Sorry, Hinckley. Vultures visiting Springfield earlier

“A vulture boards an airplane, carrying two dead raccoons. The flight attendant looks at him and says, ‘I’m sorry, sir, only one carrion allowed per passenger.’”

Ohio is chiefly blessed with one species of vulture, the turkey vulture, Cathartes aura. It is the topic of my story.

As many Springfielders know from observing it high overhead, the full-grown turkey vulture is a very large, mainly dark-colored bird- with a wingspread of up to six feet, second in wing extension only to the eagle among Ohio birds. Its weight, however, is no more than four to six pounds.

It is not a pretty bird up close, where it can be identified by its small, bald head, red beak and neck bare of feathers. But when gracefully sailing overhead at some distance from the observer, it is a beautiful sight indeed.
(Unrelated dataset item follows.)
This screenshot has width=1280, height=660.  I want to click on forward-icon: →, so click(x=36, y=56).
The turkey vulture to me, and to my next-door neighbor Chuck Mihal, is a welcome harbinger of spring.

Along with the appearance in our yards of the little blue flowers we call “squills,” the appearance of turkey vultures sailing overhead and roosting nightly in the Norway pines and sycamores near our houses has become our first clear sign that the deadly rule of winter is ending.
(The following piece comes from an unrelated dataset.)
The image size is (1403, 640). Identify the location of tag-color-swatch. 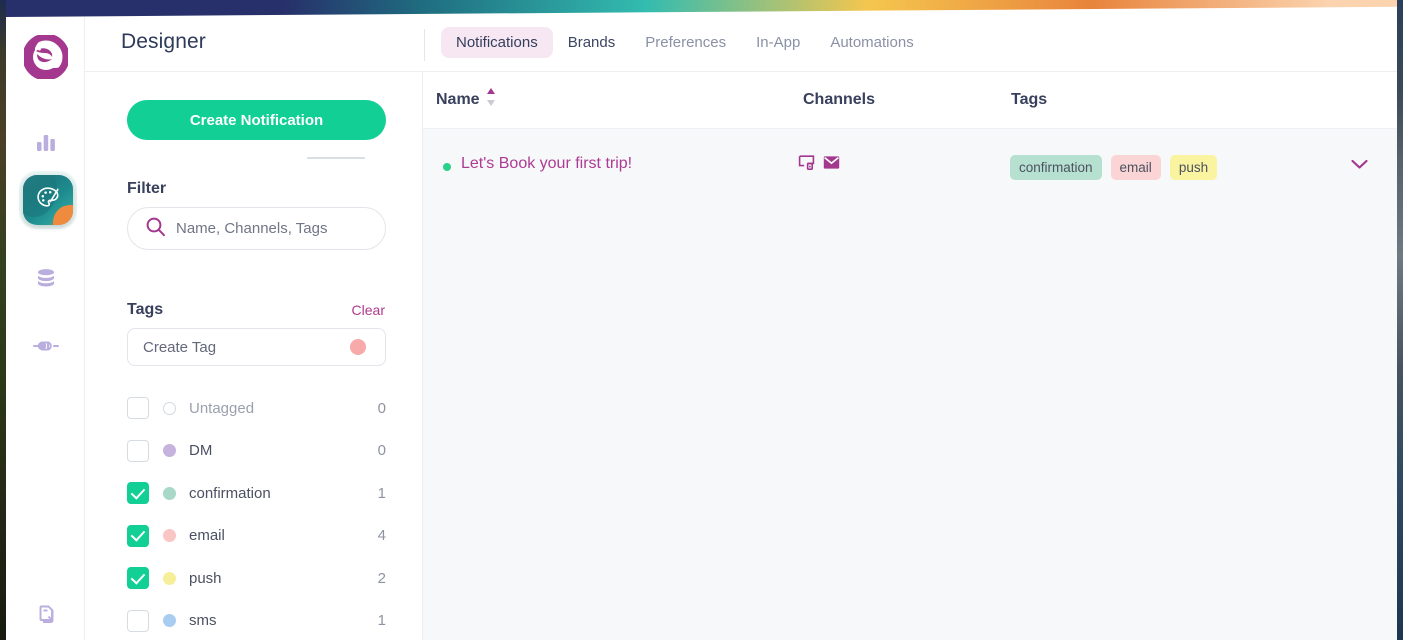
(358, 347).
In recent years, Chuck and I have been in a competition to see who can spot the first vultures migrating to Springfield, probably from Texas, to grace us with their presence at least until early April.
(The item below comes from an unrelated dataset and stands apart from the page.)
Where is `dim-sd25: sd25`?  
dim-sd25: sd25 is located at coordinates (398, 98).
This year we observed the first of these visitors on Feb. 14, about the same date as last year. But thereby hangs a tale.

According to Ohio ornithologist Bruce Peterjohn, the migration patterns of Ohio turkey vultures have been changing.

In “The Birds of Ohio,” published 2001, he wrote: “Migrant turkey vultures increased during the 1990s, and have shown a tendency to return earlier to Ohio in recent springs. The first migrants regularly appeared during the first half of March in the 1980s, but small numbers are now observed anywhere in the state by Feb. 15-25, except during severe winters.”

On my street, turkey vultures did not come to roost at all until about 2006, when they showed up in early March. Since then they have come earlier and in larger numbers, until now there are as many as 50 or 60 at the height of their migratory roosting in the neighborhood, a number that diminishes significantly in early April as the molting, mating and nesting seasons arrive.

Peterjohn’s words and my own amateur observations are confirmed by News-Sun naturalist Bill Felker, who on March 18 answered my email query as follows: “The buzzard patterns that I’ve been noticing recently have been quite different from those when I first began taking notes here in the 1980s. The turkey vultures that used to arrive around March 15 now get here in February or never leave.”

These migratory changes must cause some embarrassment to the folks in Hinckley, Ohio, one of six American sites with vulture festivals or events recognized by the Turkey Vulture Society of Oakland, Ky.

Since 1957, Hinckley Twp., south of Cleveland, has been touted as the first place in Ohio for migrating turkey vultures to appear and roost, on March 15, just as swallows return to Capistrano on March 19 or groundhog Phil emerges from his burrow in Punxsutawney, Pa., on Feb. 2.

According to various Cleveland Metropark websites, the turkey vultures’ exact date of arrival is still March 15, with that day’s first buzzard sighting announced by the Official Buzzard Spotter, empowered by his mantra, “No one spots a buzzard until the Official Buzzard Spotter spots one first!” (Cleveland Metroparks, Emerald Necklace, March 2008).

But these Metropark websites, alas, have yet to explain why the Hinckley buzzards, apparently unaffected by migratory change, are so much slower than other Ohio vultures to reach their traditional spring roosting sites.

Could it be that the Hinckley Official Buzzard Spotter, like Lady Justice, is blind, or has gradually been losing his eyesight over the years?

A substantial revision of the behavior of vultures came with experiments showing that contrary to Audubon’s view, they have a keen sense of smell, as the following quotation from the Turkey Vulture Society website reveals: “In one study by David Houston, turkey vultures quickly found (usually within a day) many chicken carcasses placed under the forest canopy, and some of these were even hidden from view with dried leaves.”

Further revealing vultures’ highly developed sense of smell, oil and gas companies have used them in the past and sometimes still use them to find gas leaks, indicated by the vultures’ circling an area above a gas line.

(Ethyl mercapton, a foul-smelling compound added by gas companies to natural gas, is also released by carrion, and thus attracts vultures.)

Paul W. Miller is a retired Wittenberg University English professor.